What Bristles are Better for You?

When buying brushes for acrylic painting, you can get both the stiff bristle brushes used by oil painters and synthetic brushes made for smooth watercolor painting. It all depends on the effect you want to obtain with your brushwork.

Stiffer brushes will leave visible marks on the painting, with more textural results. Softer brushes will give you smoother brushstrokes, with more blending.

Nylon brushes are best to lay flat paint areas, while natural bristles give a more uneven texture.

For oils you need thicker bristles to move the dense and heavy paint around. For watercolors you need a softer brush because the medium is very fluid. Acrylic paints are softer than oils but thicker than watercolors, so your brushes can be somewhere in the middle.

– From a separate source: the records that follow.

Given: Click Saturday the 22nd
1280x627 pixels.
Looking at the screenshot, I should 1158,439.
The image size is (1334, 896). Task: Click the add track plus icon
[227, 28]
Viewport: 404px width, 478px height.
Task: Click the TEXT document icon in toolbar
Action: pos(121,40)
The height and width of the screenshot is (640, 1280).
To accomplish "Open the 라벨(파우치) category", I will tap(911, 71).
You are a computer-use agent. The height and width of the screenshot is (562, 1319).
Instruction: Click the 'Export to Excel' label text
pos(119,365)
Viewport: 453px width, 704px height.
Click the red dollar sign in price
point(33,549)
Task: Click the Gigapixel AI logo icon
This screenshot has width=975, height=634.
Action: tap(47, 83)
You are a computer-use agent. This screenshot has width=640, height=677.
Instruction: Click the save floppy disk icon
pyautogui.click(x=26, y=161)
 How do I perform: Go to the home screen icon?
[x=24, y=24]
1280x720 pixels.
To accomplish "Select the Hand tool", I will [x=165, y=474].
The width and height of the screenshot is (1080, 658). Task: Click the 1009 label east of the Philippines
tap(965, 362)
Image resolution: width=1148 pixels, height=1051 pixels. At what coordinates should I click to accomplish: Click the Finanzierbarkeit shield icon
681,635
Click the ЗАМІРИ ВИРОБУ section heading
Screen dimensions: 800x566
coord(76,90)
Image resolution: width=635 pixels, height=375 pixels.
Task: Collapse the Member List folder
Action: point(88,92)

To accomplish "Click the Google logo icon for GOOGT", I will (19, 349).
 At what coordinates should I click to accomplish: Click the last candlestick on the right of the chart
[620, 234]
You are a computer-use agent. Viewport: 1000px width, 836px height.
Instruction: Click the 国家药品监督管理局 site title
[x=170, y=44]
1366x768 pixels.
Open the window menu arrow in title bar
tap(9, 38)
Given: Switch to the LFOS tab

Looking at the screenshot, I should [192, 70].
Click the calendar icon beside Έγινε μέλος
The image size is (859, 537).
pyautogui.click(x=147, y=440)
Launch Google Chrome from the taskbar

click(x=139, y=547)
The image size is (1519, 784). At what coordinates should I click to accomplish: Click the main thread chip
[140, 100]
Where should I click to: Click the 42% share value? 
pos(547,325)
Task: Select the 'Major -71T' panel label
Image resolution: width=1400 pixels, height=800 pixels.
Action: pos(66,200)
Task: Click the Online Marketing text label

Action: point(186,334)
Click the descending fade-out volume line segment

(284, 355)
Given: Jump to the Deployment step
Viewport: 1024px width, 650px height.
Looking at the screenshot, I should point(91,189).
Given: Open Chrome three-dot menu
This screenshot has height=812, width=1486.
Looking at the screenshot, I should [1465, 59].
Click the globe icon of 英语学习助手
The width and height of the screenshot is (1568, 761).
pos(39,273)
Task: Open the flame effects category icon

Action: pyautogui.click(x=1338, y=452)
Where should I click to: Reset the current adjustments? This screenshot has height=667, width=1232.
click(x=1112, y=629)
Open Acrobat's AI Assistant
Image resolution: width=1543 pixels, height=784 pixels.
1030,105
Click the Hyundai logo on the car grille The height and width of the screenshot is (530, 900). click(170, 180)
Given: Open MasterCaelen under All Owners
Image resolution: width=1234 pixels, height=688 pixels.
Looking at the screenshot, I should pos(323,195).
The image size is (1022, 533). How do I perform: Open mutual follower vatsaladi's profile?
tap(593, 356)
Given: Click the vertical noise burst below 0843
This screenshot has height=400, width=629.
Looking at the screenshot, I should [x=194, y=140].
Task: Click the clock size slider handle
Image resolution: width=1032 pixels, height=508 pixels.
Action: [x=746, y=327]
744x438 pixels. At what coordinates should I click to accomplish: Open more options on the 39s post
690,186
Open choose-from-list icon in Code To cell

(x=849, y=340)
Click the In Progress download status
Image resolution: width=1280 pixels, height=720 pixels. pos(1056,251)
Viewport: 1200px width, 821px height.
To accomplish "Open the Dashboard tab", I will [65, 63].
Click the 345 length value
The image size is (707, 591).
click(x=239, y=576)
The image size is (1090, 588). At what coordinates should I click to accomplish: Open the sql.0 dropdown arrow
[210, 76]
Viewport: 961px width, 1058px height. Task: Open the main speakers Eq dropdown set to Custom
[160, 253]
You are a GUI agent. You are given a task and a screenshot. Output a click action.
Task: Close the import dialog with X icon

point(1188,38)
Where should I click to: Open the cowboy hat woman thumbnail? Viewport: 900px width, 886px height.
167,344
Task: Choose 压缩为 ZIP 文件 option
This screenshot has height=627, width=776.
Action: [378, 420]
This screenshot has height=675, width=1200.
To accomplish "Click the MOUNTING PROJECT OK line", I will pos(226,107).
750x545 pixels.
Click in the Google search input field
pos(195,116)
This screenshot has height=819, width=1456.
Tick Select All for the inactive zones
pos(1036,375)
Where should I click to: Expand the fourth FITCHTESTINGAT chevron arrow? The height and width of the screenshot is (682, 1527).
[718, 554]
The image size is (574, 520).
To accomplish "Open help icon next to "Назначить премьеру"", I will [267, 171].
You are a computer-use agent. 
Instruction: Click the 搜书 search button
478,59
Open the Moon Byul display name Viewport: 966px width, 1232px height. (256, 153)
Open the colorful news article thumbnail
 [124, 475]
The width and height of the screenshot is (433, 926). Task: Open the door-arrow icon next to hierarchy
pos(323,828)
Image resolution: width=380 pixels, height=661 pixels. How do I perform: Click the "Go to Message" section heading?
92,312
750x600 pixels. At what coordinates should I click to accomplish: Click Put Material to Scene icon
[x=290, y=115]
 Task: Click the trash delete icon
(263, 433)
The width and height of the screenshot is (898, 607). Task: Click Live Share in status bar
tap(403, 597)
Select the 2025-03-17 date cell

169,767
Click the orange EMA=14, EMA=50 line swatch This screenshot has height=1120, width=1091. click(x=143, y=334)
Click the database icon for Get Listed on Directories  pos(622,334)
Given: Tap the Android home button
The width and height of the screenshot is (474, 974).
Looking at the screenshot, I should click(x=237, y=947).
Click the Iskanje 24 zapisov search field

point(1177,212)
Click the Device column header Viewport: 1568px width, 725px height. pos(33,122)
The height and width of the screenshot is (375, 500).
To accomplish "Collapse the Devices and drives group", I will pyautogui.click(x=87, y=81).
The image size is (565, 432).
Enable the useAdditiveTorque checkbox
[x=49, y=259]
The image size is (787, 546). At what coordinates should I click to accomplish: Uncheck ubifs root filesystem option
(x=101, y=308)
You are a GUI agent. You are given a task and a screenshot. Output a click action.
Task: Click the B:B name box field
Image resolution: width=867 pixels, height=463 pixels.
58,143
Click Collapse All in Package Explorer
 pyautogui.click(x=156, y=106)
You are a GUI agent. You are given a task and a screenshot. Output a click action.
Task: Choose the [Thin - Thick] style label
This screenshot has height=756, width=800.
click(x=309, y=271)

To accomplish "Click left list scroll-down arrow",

Spring Qualities of Brush Bristles

Most brush manufacturers produce synthetic brushes made specifically for acrylic painting. These are more resistant and springier than those made for watercolor. They are durable and keep their shape well, and make a great choice for beginners.

The first time you use a brush it has a protective coat that keeps it in shape. With your thumb you can break that stiffness and test the flexibility of the bristles.

Moving the hairs with your fingers from side to side will give you an idea of the spring qualities of the bristles and how they’ll handle while you are painting.

Expensive Sable Brushes Are too Fancy for Acrylics

Even though natural bristle brushes created for oil paint can be used with acrylic paint, you may want to avoid expensive sable brushes.

When painting with acrylics you need to keep your brushes wet or immersed in water for a long time, so that the paint does not dry on the brush, and this excessive moisture can ruin the natural fibers quickly.

Never store brushes standing on the bristles, or they'll get deformed.

Types of Artist Brushes

Fan– with fan-shaped bristles, they come in many sizes and thicknesses, and they are great for painting grasses, tree limbs, bushes, blending cloudy skies, and highlights. Natural hair is more suitable for soft blending and synthetic works well for textural effects.

Flat – with long bristles and square ends. They hold a lot of paint and can be used for bold sweeping strokes or on the edge for fine lines. Flats are very useful to cover a big area of paint, or the background.